The original hardcover edition of Secret Underground Cities was snapped up by the British public, and very few copies made it to the United States. Built by combining three existing mines in the West Country, the British Arsenal at Corsham was eventually to become a complete underground city, with its own air conditioning plants and three power-stations to provide electricity for the 100,000 lights that lit its many corridors. It eventually housed 300,000 tons of ammunition. Built in response to the first air raids of World War I, the facility was completed in time for use during World War II.

Britain's Board of Ordnance maintained a fanatical level of security around the facility for over 40 years after World War II ended, and McCanley's book is the first detailed study of the project, utilizing official records and recently unearthed photographs.

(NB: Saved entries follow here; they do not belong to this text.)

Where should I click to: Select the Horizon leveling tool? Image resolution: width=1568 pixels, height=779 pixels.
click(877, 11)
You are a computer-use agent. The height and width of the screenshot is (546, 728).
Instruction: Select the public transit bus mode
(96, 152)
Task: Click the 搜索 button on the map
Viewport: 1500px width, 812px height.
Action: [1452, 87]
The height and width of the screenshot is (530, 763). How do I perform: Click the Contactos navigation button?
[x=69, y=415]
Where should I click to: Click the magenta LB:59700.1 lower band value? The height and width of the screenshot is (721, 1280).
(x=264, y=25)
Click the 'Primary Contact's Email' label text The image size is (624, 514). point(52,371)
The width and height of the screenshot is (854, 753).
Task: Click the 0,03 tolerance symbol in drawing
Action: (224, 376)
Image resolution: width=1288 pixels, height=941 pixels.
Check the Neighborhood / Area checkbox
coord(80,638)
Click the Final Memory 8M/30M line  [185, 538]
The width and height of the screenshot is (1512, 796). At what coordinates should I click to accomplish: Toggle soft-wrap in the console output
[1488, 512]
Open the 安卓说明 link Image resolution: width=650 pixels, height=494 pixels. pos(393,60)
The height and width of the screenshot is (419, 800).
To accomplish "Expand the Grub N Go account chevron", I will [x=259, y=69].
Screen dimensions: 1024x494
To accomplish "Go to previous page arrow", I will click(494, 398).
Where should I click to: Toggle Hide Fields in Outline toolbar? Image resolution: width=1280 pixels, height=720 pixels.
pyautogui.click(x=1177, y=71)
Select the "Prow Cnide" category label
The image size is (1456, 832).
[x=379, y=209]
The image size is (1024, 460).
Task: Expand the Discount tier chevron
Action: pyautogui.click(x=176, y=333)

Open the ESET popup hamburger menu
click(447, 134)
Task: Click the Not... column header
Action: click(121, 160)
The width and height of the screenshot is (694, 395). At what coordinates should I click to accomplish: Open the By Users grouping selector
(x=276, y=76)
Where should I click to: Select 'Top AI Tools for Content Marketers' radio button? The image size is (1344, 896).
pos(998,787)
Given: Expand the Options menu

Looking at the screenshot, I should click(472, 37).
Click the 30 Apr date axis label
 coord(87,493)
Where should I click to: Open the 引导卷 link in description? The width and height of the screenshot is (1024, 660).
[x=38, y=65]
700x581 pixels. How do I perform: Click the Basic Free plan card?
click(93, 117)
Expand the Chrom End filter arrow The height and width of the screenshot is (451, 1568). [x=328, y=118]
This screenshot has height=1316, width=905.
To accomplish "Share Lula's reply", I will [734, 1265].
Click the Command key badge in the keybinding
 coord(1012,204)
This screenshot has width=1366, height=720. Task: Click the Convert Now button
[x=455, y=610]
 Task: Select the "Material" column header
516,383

McCamley's intriguing text cuts through decades of rumor and speculation to reveal the elaborate means used to camouflage the site during the war, several near-disasters, and a plan to touch off the hidden reserves of ammunition in 1940 to prevent them from falling into German hands, an explosion which would have rivaled the atomic bomb.

From the Author

Describes the major, WW2 UK government underground works
SECRET UNDERGROUND CITIES’ is the history of the series of vast underground arsenals, factories and control bunkers built by the British government during the Second World War, and of the new uses found for many of these subterranean cities as nuclear shelters and command centres during the period of post-war, cold-war paranoia.

Many of these underground sites were concentrated in the Corsham area of North Wiltshire, where hundreds of acres of disused stone mines, buried over 100’ below the peaceful rural landscape, were converted at the cost of tens of millions of pounds, into huge and awesome bomb-proof cities.

After an introduction explaining the inter-war military, economic and political factors that influenced the government’s policy on underground protection, the book goes on describe in detail the construction and operation of all the major sites including: (1) CENTRAL AMMUNITION DEPOT CORSHAM (Tunnel Quarry, Monkton Farleigh Quarry, and the Ridge/Eastlays underground complex)

(2) The two-million square foot SPRING QUARRY underground aircraft engine factory at Corsham, and the other smaller but similar sites at DRAKELOW, WARREN ROW, WESTWOOD and DUDLEY

(3) The sinister and secret underground repositories built to house the contents of the National Gallery at MONOD, in the bleak mountains to the North of Ffestiniog, and the deep stone quarry at WESTWOOD in Wiltshire that housed the greatest treasures of the V&A and the British Museum.

(4) The underground headquarters built in BROWNS QUARRY (later known as RAF RUDLOE MANOR) to house the headquarters of No.10 Group, Fighter Command. This later became the hub of the Western sector of the ‘Rotor’ radar system, and later still became of pivotal importance in the government’s system of nuclear war headquarters.

(5) Amongst the other WW2 sites covered are the RAF storage depots at FAULD, HARPUR HILL and CHILMARK as well as the Admiralty and MoS depots at COPENACRE, MONKS PARK, HAYES WOOD (Limpley Stoke) etc.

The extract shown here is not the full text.